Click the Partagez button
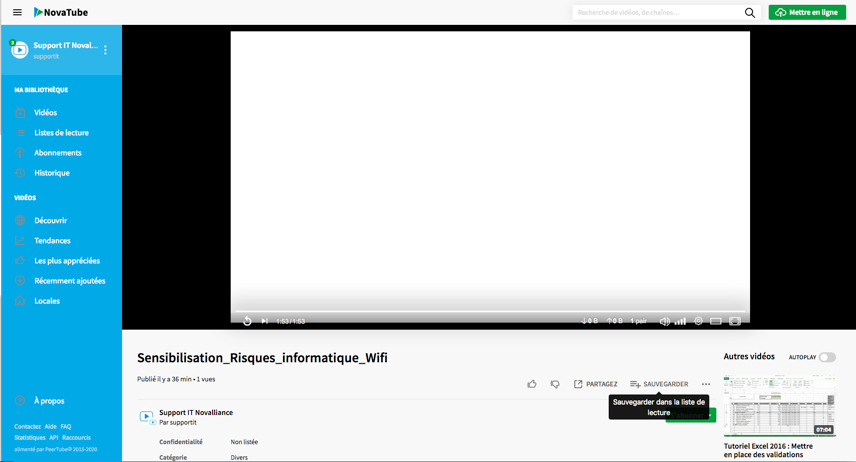Viewport: 856px width, 462px height. [596, 384]
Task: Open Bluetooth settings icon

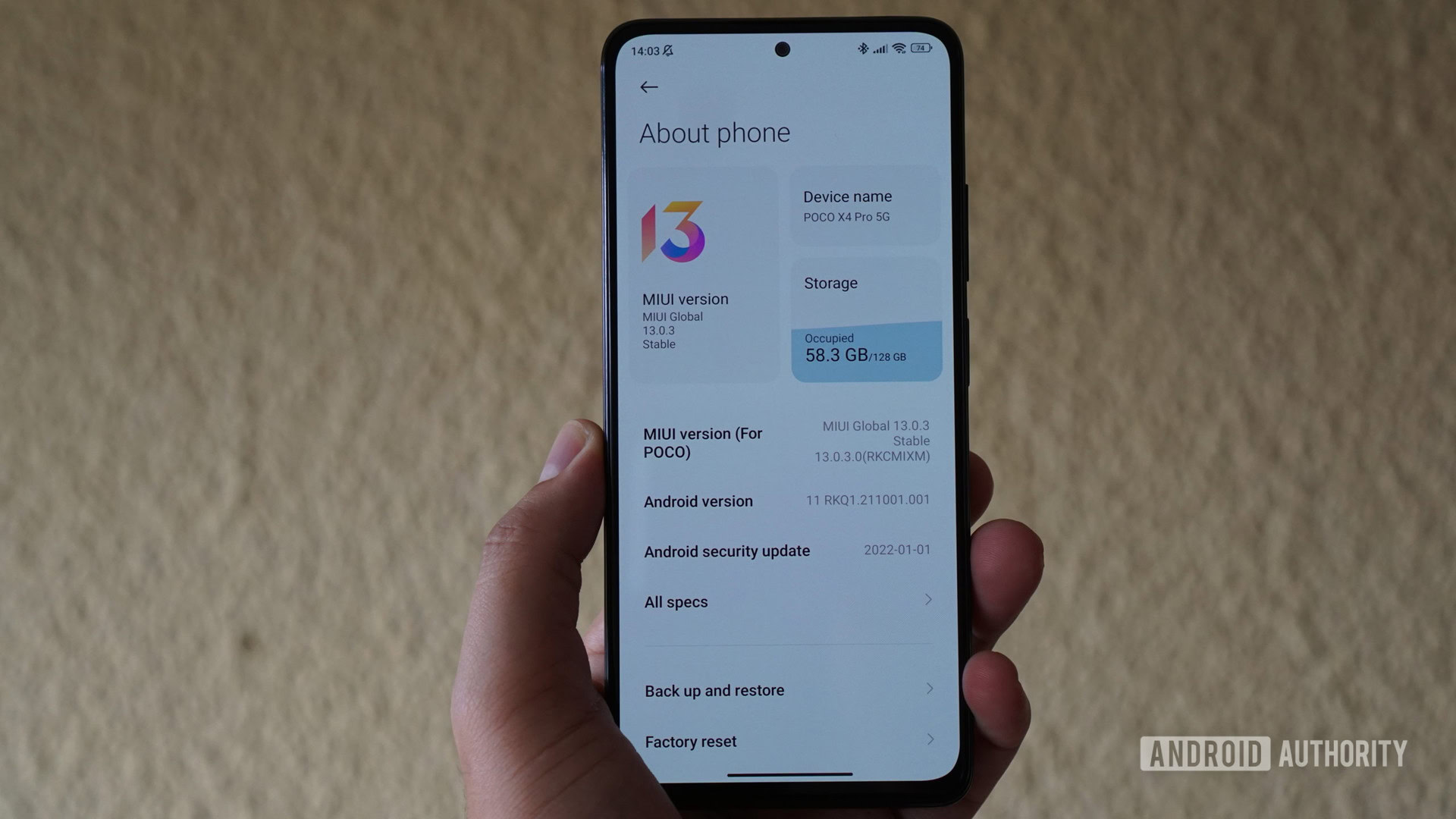Action: point(857,50)
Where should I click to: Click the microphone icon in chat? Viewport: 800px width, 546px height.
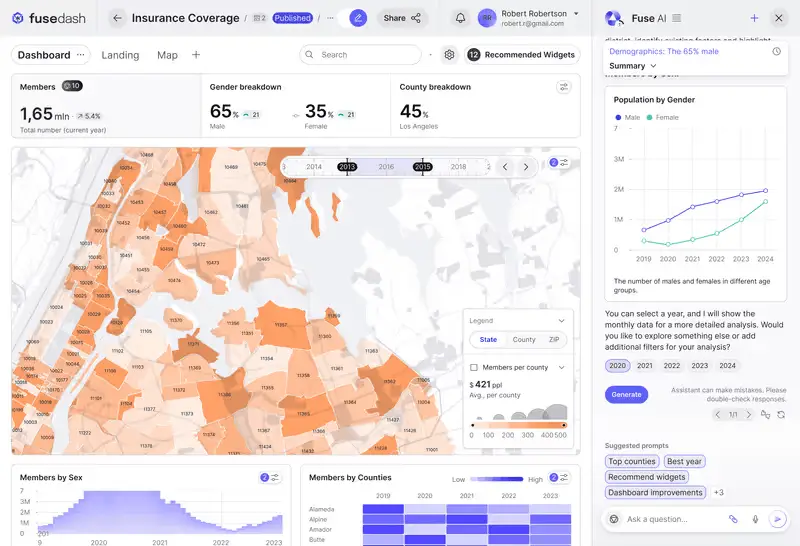click(x=755, y=519)
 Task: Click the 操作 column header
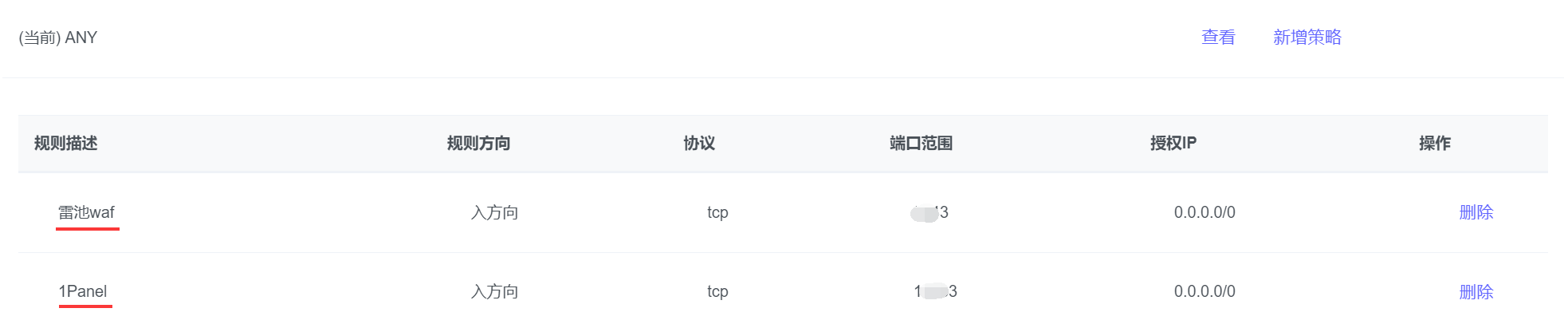pos(1434,144)
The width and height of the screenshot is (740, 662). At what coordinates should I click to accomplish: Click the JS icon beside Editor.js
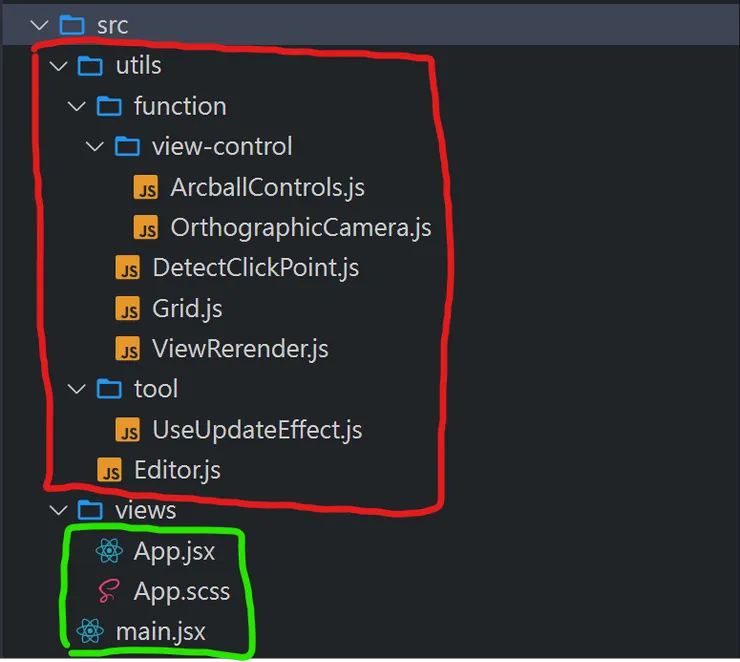coord(109,470)
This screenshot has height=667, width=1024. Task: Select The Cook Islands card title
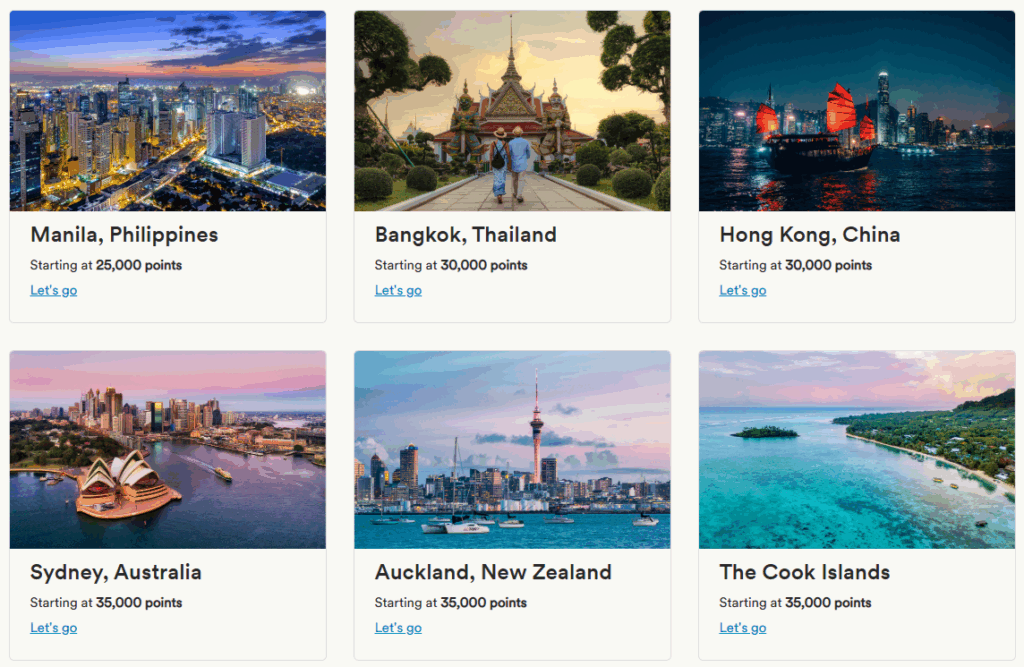pyautogui.click(x=804, y=573)
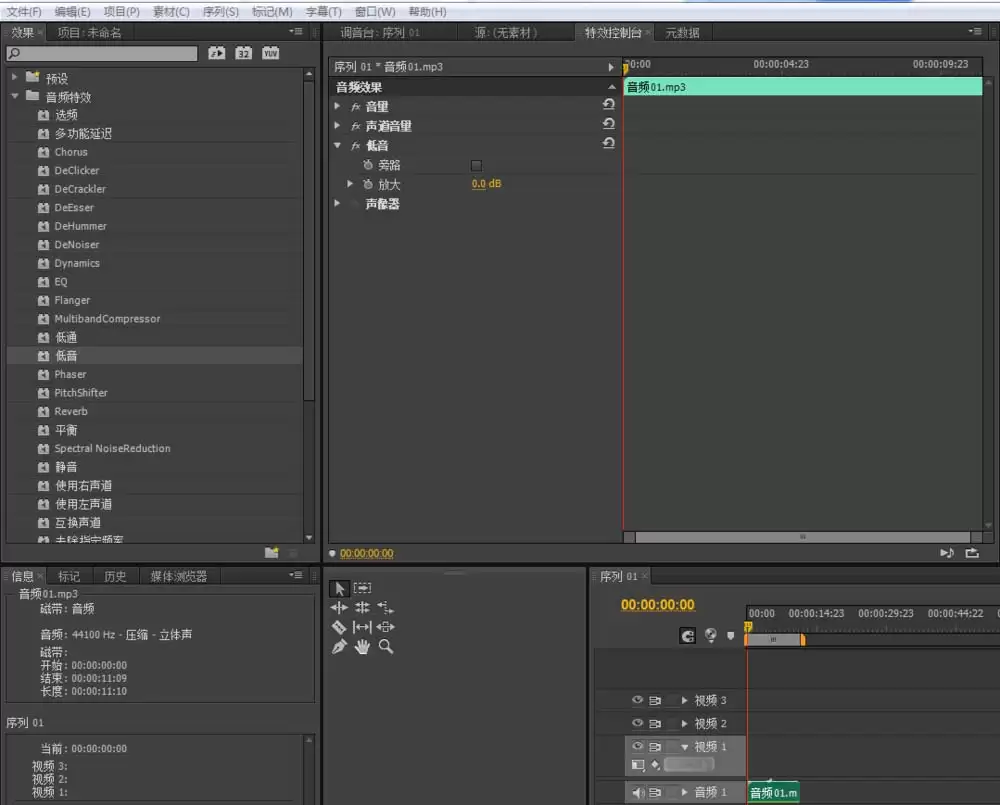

□ □ □

PROMPT ▸ All of the material above goes into the copy exactly as is; the pictures do not.

REPLY ▸
Click the Partagez button
Viewport: 856px width, 462px height. [596, 384]
Task: Open Bluetooth settings icon

Action: point(857,50)
Where should I click to: Click the microphone icon in chat? Viewport: 800px width, 546px height.
click(x=755, y=519)
 Task: Click the 操作 column header
pos(1434,144)
The width and height of the screenshot is (740, 662). At what coordinates should I click to accomplish: Click the JS icon beside Editor.js
coord(109,470)
This screenshot has height=667, width=1024. Task: Select The Cook Islands card title
pyautogui.click(x=804, y=573)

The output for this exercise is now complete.